Proposing a Verifiable Anonymous Voting System Based on Encrypted Email and Git

__version__ = "0.6.0" (2020-11-23 13:49:00)

Preliminary Notes

The following thoughts were triggered by the turbulences around the US presidential elections 2020, the ongoing protests in Belarus, allegations of election fraud in Tanzania and the discussion about voting on online party conventions in Germany. I am neither an expert in (online) voting systems nor in cybersecurity. Instead I am just a regular user of encrypted email and git and I am interested in how groups can manage the problem of decision-making without disintegrating.

As the above version number suggests the proposal has evolved since its initial publication mainly due to feedback. The following text is probably not trivial to understand. Visualization and text might complement each other.

The proposal does contain some flaws which I am aware of and probably some more. Nevertheless, it might be a starting point for something working.

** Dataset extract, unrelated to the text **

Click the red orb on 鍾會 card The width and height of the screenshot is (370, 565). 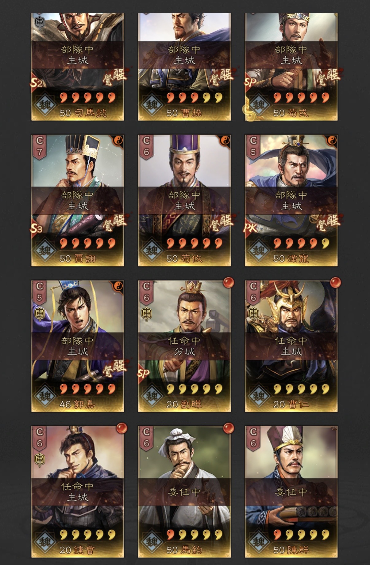click(x=121, y=428)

Important: The assumptions/requirements below are obviously unrealistic (E.g. "Each user can use git and gpg"). They are stated this way to simplify the explanation of the voting protocol. I am confident that they can be relaxed w.r.t. to usability and robustness with a more elaborated approach and by implementing most of the user-activities in an (optional) open-source software frontend. However, the assumptions mainly serve to keep the discussion focussed to the backend mechanics.

Motivation

(This section was included later in response to questions and criticism. It is not necessary to technically understand the rest.)

Why Should the Free Software Community Think About Online Voting?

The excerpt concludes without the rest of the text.